Received 2nd July 2020 , Accepted 26th August 2020

First published on 27th August 2020


We report a facile method for the synthesis of water soluble MoO3−x quantum dots (QDs) at room temperature by injecting hydrochloric acid and mercaptosuccinic acid into ammonium molybdate solution within 5 seconds. The optical properties and oxygen vacancy concentration of the QDs could be well controlled by the competitive absorption of a carboxyl group and sulfhydryl group of the ligand with QDs by coordination interaction. The obtained QDs could be used as near infrared region (NIR) fluorescence probes to detect hydrogen peroxide with a low detection limit (3 nM).



New concepts

Oxygen vacancies are the key factor that influences the physical and chemical properties of oxide materials. Nevertheless, the immediate regulation of oxygen vacancies toward oxide materials by a facile method at room temperature remains a challenge. Herein, we propose a new concept of competitive absorption of –SH and –COOH from the ligands, which could usefully and rapidly regulate the oxygen vacancy concentration of MoO3−x quantum dots (QDs) by controlling the ligand amount at room temperature. The water soluble MoO3−x QDs could be synthesized by injecting hydrochloric acid and mercaptosuccinic acid into ammonium molybdate solution at room temperature within 5 seconds. The optical properties and oxygen vacancy concentration of the obtained QDs could be well controlled by changing the amount of ligand (mercaptosuccinic acid), which was caused by competitive adsorption of the carboxyl group and sulfhydryl group of the ligand with QDs by coordination interaction. Moreover, the QDs could be used as NIR fluorescence probes to detect H2O2 with a low detection limit (3 nM). This work provides a new idea for defect engineering and QD synthesis as well as efficient fluorescence probes.

Introduction

Quantum dots, such as carbon dots,1–5 II–VI semiconductor quantum dots,6 and perovskite quantum dots,7–9 have been widely used in the fields of biosensors,10 new energy,11 luminescence and catalysis because of their unique characteristics including quantum size and quantum domain-limited effects.12,13 Among these QDs, carbon dots (CDs) used as biosensors have attracted much attention due to their advantages of unique luminescence and low toxicity.3,11,12 However, the complex synthesis processes, high energy consumption and low yield of CDs has seriously limited their further applications.14,15 Additionally, the visible fluorescence of CDs has low tissue penetration efficiency and it will also be affected by biomolecule fluorescence interference. Generally, the high-efficiency biological window exists in the near infrared region, and two fluorescent-emission sensing is also an effective way to avoid interference. On the other hand, some II–VI semiconductor quantum dots possess near-infrared fluorescence, but most of them are unsuitable for biosensors due to high toxicity from heavy metal components.16,17 Therefore, it is important to develop other novel and facilely obtained QDs in the infrared biological window with high fluorescence efficiency.
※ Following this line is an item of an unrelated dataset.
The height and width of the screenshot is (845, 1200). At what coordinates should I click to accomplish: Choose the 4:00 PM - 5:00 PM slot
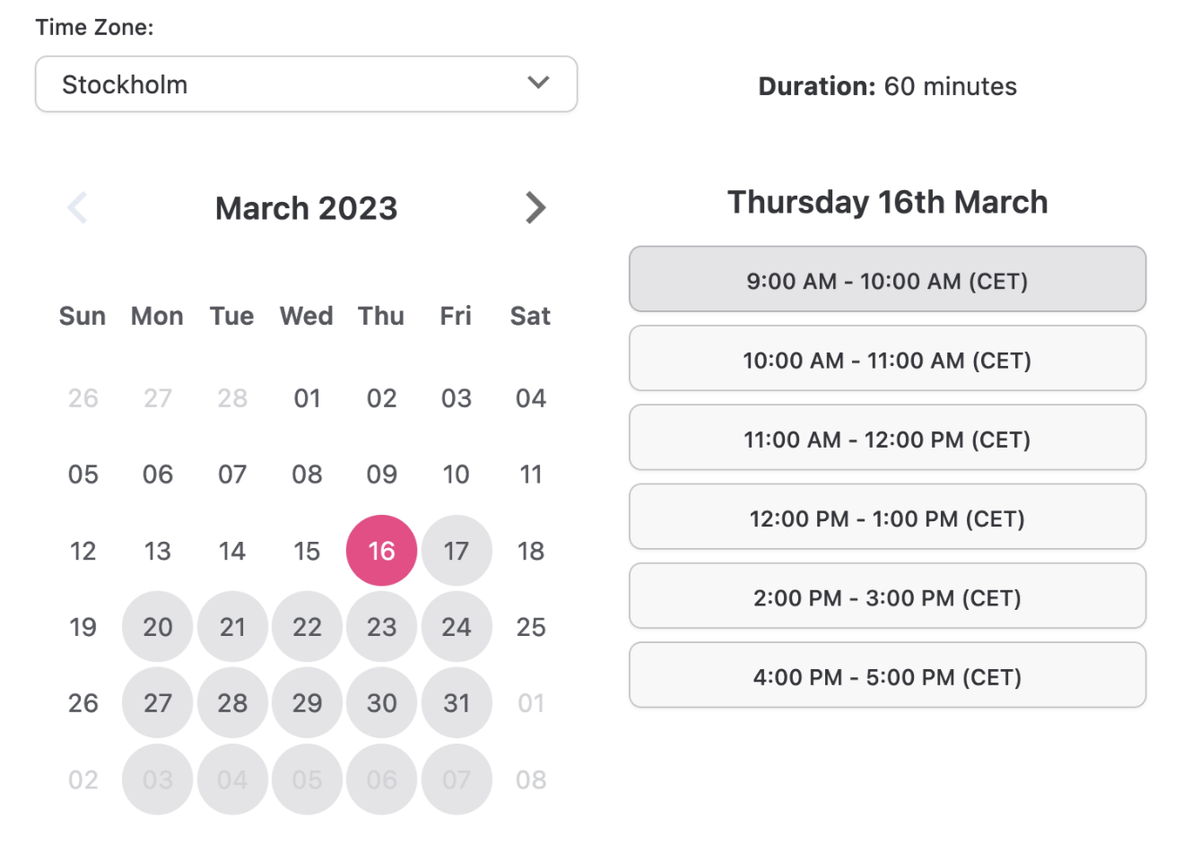coord(887,676)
Recently, molybdenum oxide QDs with oxygen vacancies have proved that they could be used as excellent biosensitive materials due to their good biocompatibility and NIR absorption properties.18,19 Generally, the oxygen vacancies present in molybdenum oxide nanomaterials are produced by hydrogenation, thus displaying strong localized surface plasmon resonance (LSPR).20–27 For instance, the molybdenum oxide QDs prepared using supercritical CO2 under 20 MPa pressure showed two near infrared absorption peaks, which could be applied to surface-enhanced Raman spectroscopy.18 The MoO3−x QDs synthesized by a hydrothermal method at 80 °C in 24 h showed a full spectrum absorption in the biological window, which could be used for photoacoustic imaging guided photothermal/photodynamic cancer treatment.19 Nevertheless, both the synthetic methods of molybdenum oxide QDs and the implant of an oxygen vacancy in them required complex processes, high energy consumption, and harsh synthetic conditions, which thus hindered their applications to some extent. Meanwhile, oxygen vacancies as the important factor affected the optical performance of molybdenum oxide QDs, but they could not be well regulated in the present preparation methods. Moreover, although the NIR fluorescence sensors possess a high tissue penetration efficiency and low interference, the NIR fluorescence sensitive properties of molybdenum oxide QDs have never been investigated. Therefore, it is urgent to develop a facile route to prepare near-infrared fluorescent molybdenum oxide QDs with tunable oxygen vacancies and extend their applications in biosensors.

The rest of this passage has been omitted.